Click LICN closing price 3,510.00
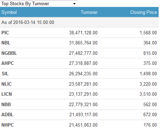This screenshot has width=160, height=128. pyautogui.click(x=148, y=94)
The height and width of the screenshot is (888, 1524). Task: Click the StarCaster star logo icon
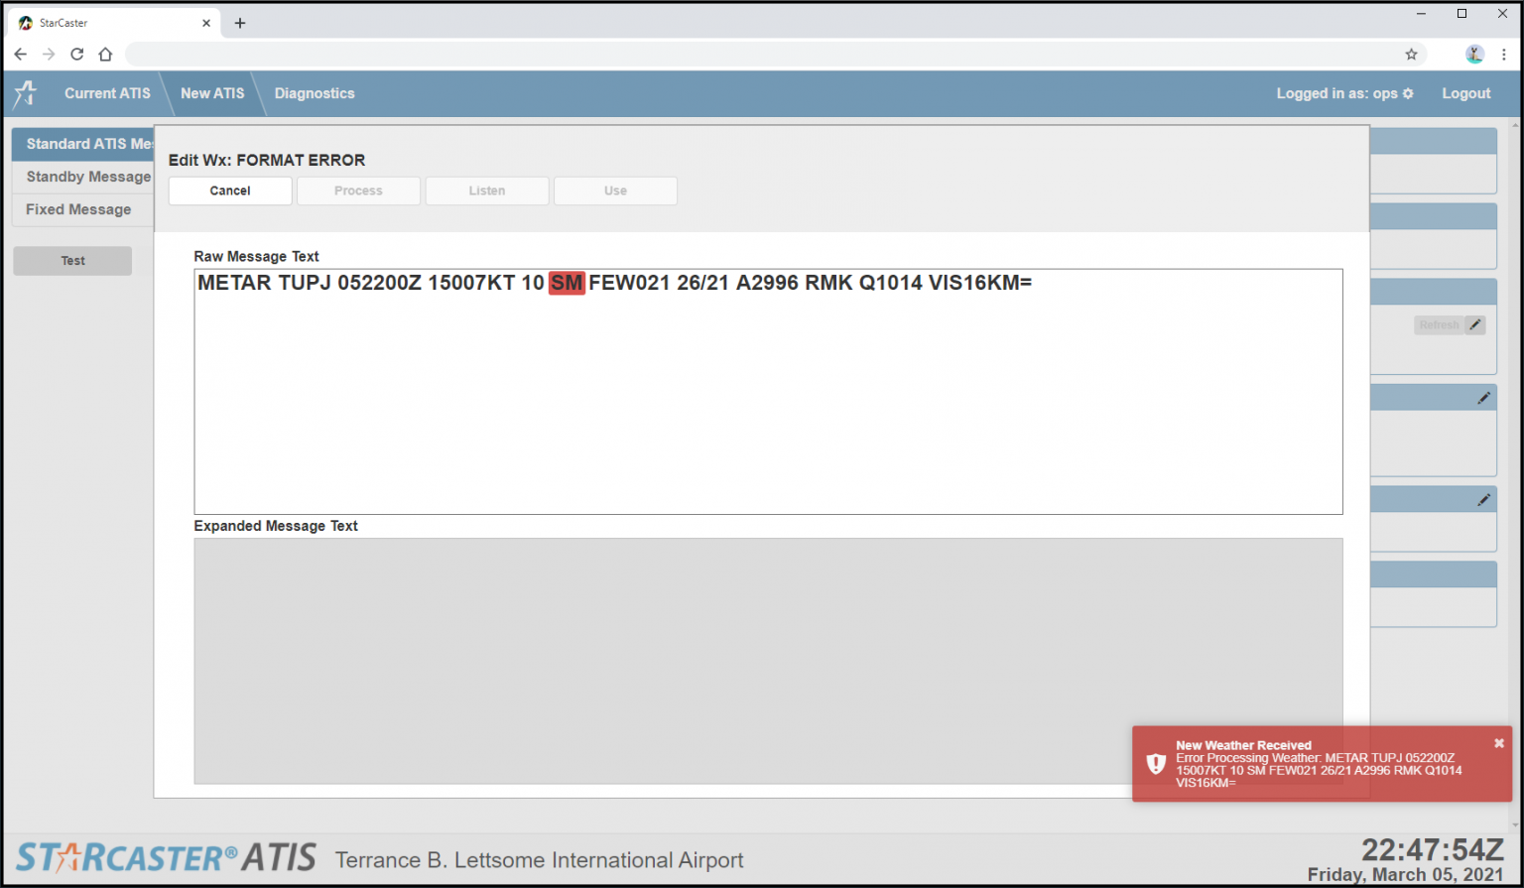coord(26,93)
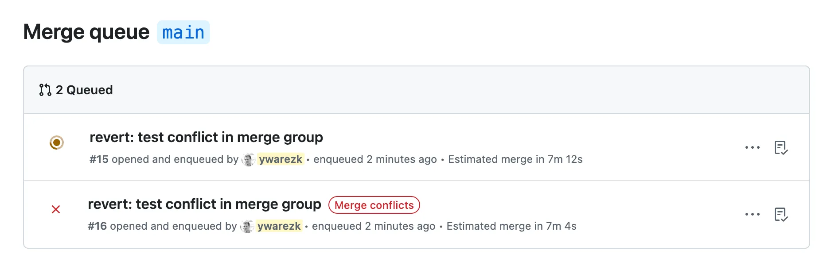The image size is (827, 262).
Task: Click the 2 Queued header row
Action: click(x=83, y=90)
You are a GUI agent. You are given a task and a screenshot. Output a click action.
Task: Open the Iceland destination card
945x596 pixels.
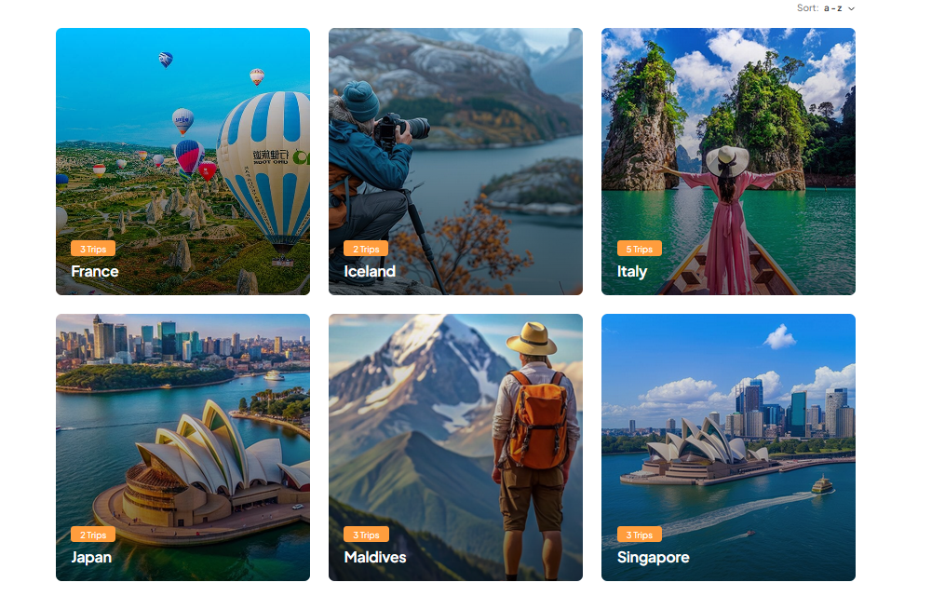[455, 161]
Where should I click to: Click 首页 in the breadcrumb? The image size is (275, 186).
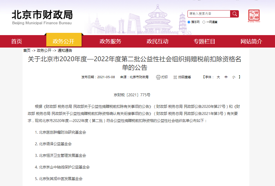pos(27,50)
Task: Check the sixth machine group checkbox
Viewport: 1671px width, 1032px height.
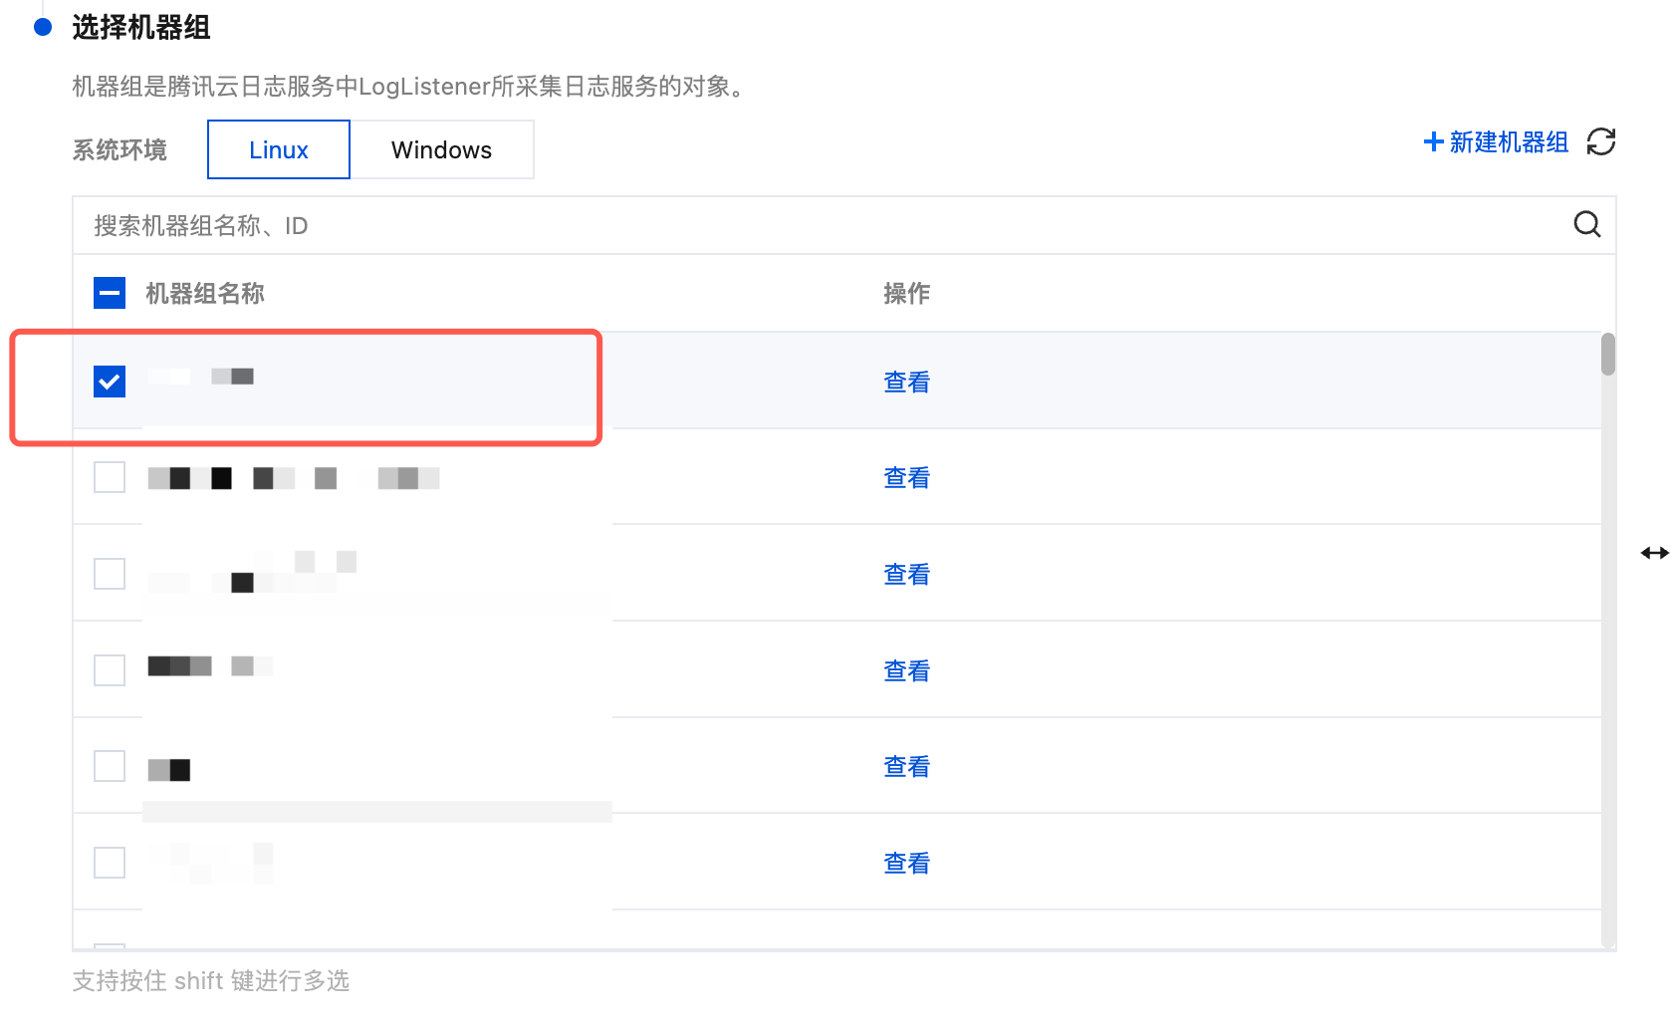Action: pos(110,863)
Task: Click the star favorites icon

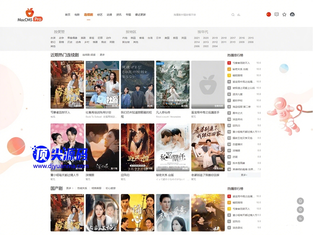Action: pos(284,14)
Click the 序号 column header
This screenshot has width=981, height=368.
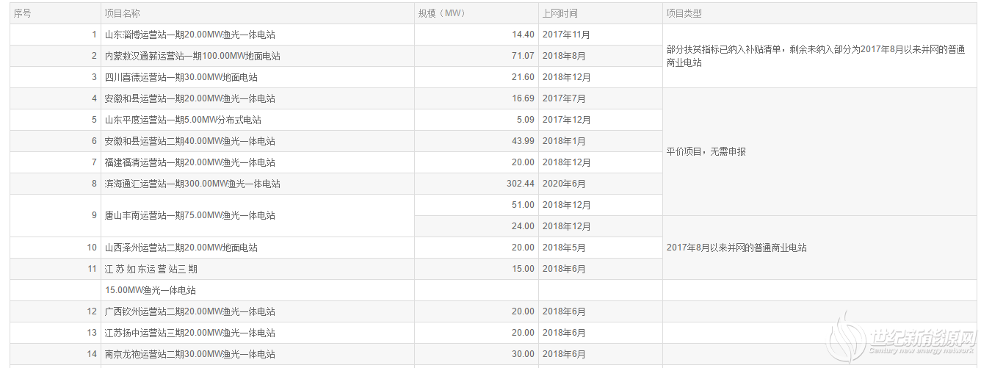(x=55, y=13)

==*==

Reproduce every row above word for word, omitting the pictures.

Click LICN closing price 3,510.00
This screenshot has width=160, height=128. pyautogui.click(x=148, y=94)
The height and width of the screenshot is (888, 1524). Task: Click the StarCaster star logo icon
coord(26,93)
The image size is (827, 262).
Task: Click the 2 Queued header row
Action: click(x=83, y=90)
You are a GUI agent. You are given a task and a screenshot. Output a click action.
Task: Open the Iceland destination card
945x596 pixels.
[455, 161]
Where should I click to: Click 首页 in the breadcrumb? The image size is (275, 186).
pos(27,50)
Task: Check the sixth machine group checkbox
Viewport: 1671px width, 1032px height.
Action: pos(110,863)
Task: Click the star favorites icon

Action: pos(284,14)
Click the 序号 column header
This screenshot has width=981, height=368.
(x=55, y=13)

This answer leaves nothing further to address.